Maximizing returns on financial investments depends on accurately understanding and effectively accounting for weather and climate risks, according to a new study by the American Meteorological Society (AMS) Policy Program.
The study also found that weather events create and exacerbate risks to financial investments by causing 1) direct physical impacts on the investments themselves, 2) degradation of critical supporting infrastructure, 3) changes in the availability of key resources, 4) changes to workforce availability or capacity, 5) changes in the customer base, 6) supply chain disruptions, 7) legal liability, 8) shifts in the regulatory environment, 9) reductions in credit ratings, and 10) additional impacts that alter competitiveness (e.g., shifts in consumer preferences).
The study is based on a recent AMS Policy Program workshop, Climate Information Needs for Financial Decision Making, held in Washington, DC earlier this year and conducted in partnership with the University Corporation for Atmospheric Research (UCAR). Financial analysts, investors, academicians, and key leaders from the business, financial, and climate research communities convened to examine the role of climate science in financial analysis.
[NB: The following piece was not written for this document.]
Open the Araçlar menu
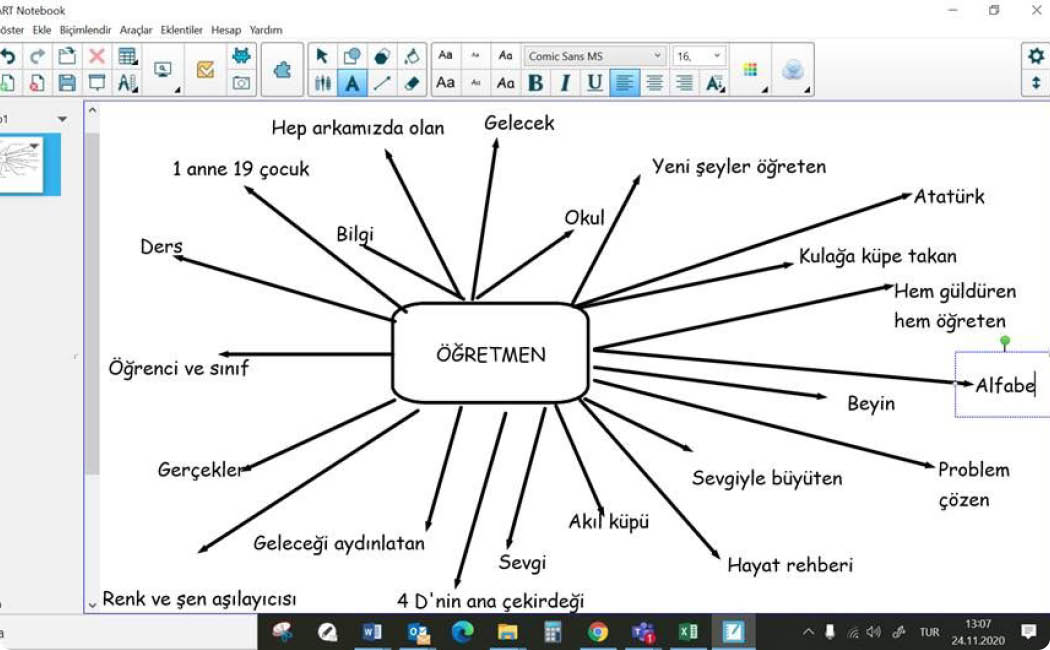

The purpose of the study was to assist with societal decision-making by examining the implications of climate variability and change on near-term financial investments.
To overcome communication barriers that stem from technical terms often used in scientific assessments, the AMS report proposes three pre-defined levels of certainty for communicating with user communities about future climate impacts: 1) possible, 2) probable, and 3) effectively certain. For example, the study reports that it is effectively certain that a change in climate will alter weather patterns. It is probable that climate warming will cause increases in the intensity of some extreme events. It is possible that climate change will cause major and widespread disruptions to key planetary life-support services.
The report concludes that financial investments face a range of risks due to existing weather patterns and climate variability and climate change. Even small changes in weather can impact operations in critical economic sectors. At the same time, climate variability and change can either exacerbate existing risks or cause new sources of risk to emerge.
"Near-term financial decisions have long-term implications for the United States' social and economic well-being that depend, in part, on climate variability and change," said Paul Higgins, director of the AMS Policy Program. "In an increasingly competitive global environment, nations that invest most effectively with respect to weather and climate risks will have an important competitive advantage."
"It's smart business to incorporate the latest weather and climate knowledge into financial decisions," said Thomas Bogdan, president of the University Corporation for Atmospheric Research. "This is an important example of the business and research communities working together to strengthen financial investments and the larger U.S. economy."
Gary Geernaert, director of DOE's Climate and Environmental Sciences Division, states that "it is critical that federal investments to advance climate science for use by both public and private stakeholders must place significant priority on incorporating uncertainty quantification methodologies into modeling frameworks. In this way, projections would contain sufficient information for risk analysts to provide more informed recommendations to financial decision makers. The workshop was an excellent step in the right direction."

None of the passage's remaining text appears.